But it’s this straight-talking, no-nonsense approach that helped him succeed in advertising sales and head a multimillion-dollar business.
Frustrated at losing some key contracts, he started to question his approach and the needs of potential clients. He was astounded by what he discovered.
“People don’t always tell you what they want,” he says. “People don’t always tell you the truth.”
He needed a new approach that would break through this barrier so, drawing on his psychology training, he began to develop his killer questions.
He studied other people in sales positions to see where they were going right and, more importantly, where they were going wrong.
“Most people, most of the time, don’t really know what they’re doing,” Hesketh says.
He gives the example of someone looking to buy a car. They go to a showroom, look at some cars, maybe even sit in the driver’s seat of a few. They may have some knowledge of the cars or the manufacturer.
But Hesketh says salespeople who concentrate on the car’s gadgets and gizmos take the wrong approach.
“If you’re selling a car, don’t turn all the features into benefits and talk about brake horsepower and speed,” he says.
“Just say to the customer, `What is the most important thing to you’.”
It’s the obvious question, says Hesketh, but the question many people in sales never ask. Once asked, though, it needs to be quickly followed up by a second killer question.
“They might say, `The size of the boot’, so you then say, `Why is that?’ and they tell you what they’re actually interested in,” he says.
It’s an approach he says can be extended to any area of business.
“I’ve got 50 killer questions but the first two – `what is the most important thing to you’ always followed by `why is that’ – absolutely guarantee you begin to tap into why people really want to buy,” he says.
“When you ask questions, you find out what the person is really interested in and the other person thinks that you care.”
It’s a message Hesketh has been delivering to business and industry groups this week in Brisbane.
Based in Yorkshire, in the north of England, he spends two months every British winter in Australia on the public speaking circuit.
He’s in demand, too, with many organisations looking for him to repeat his teachings.
“I’ve got one client who wants me to do a day five with their sales guys and I said, `I haven’t got a day five, you’ve had all my stuff’,” Hesketh says.

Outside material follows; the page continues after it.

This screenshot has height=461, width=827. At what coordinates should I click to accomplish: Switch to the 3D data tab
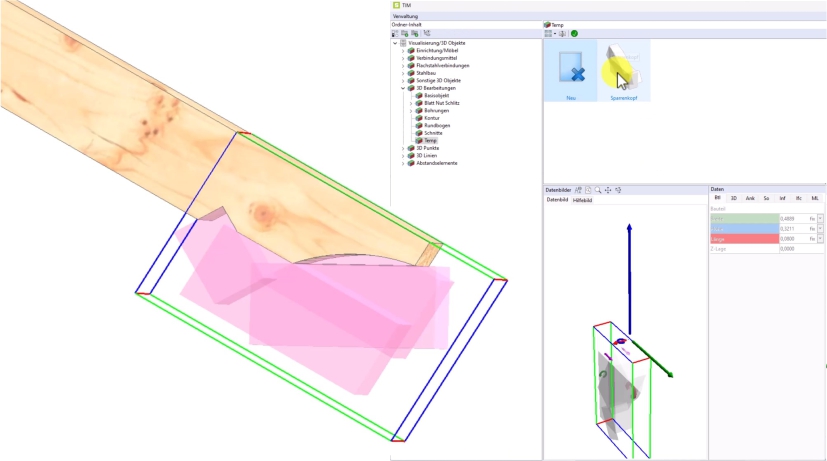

“He says `Just come back and tell them the same thing again because when you talk to my guys I see the sales figures increase for a period of time but then after about six or seven weeks they forget, so come back and tell them again’.”

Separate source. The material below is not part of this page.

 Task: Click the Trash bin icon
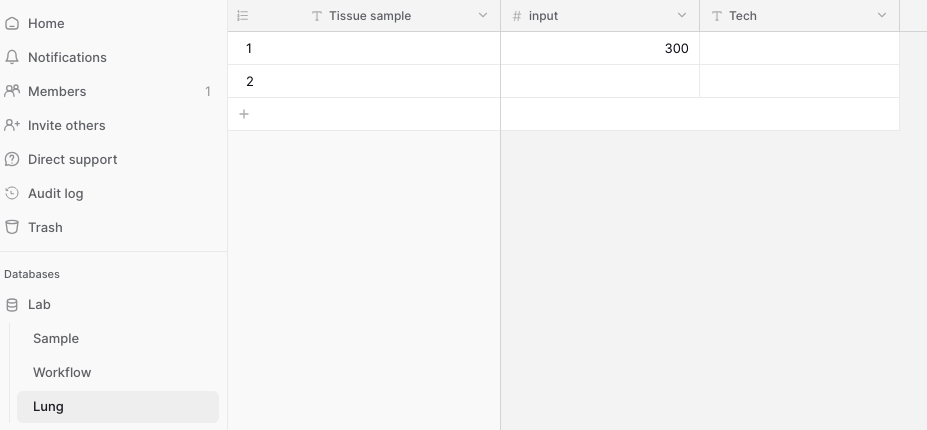(x=12, y=227)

So if his techniques work and increase sales, why do people forget?
“Because people are lazy and they slip back into old habits,” he says.
That’s where Hesketh turns to the Titanic, the rise and fall of the Roman Empire and The Beatles to make his point on why some originally successful ideas eventually fail.
“It’s always the same story where it’s hard work at the beginning, then there are three things that happen to all businesses and all relationships,” Hesketh says.
“You become complacent, so hubris settles in.
“You get disunity because of complacency and people turn inwards and fight each other.
“And then you get greed.
“And those three things are what always ruin everything.”
Those businesses that succeed are the ones that pay attention to the needs of their staff and clients by asking what is important to them – and why, he says.
“We have these three basic fundamental psychological needs: to be loved; to be important; and to be part of something,” he says.
“In successful businesses, growing businesses, people feel loved, they feel important and they feel part of something that’s successful.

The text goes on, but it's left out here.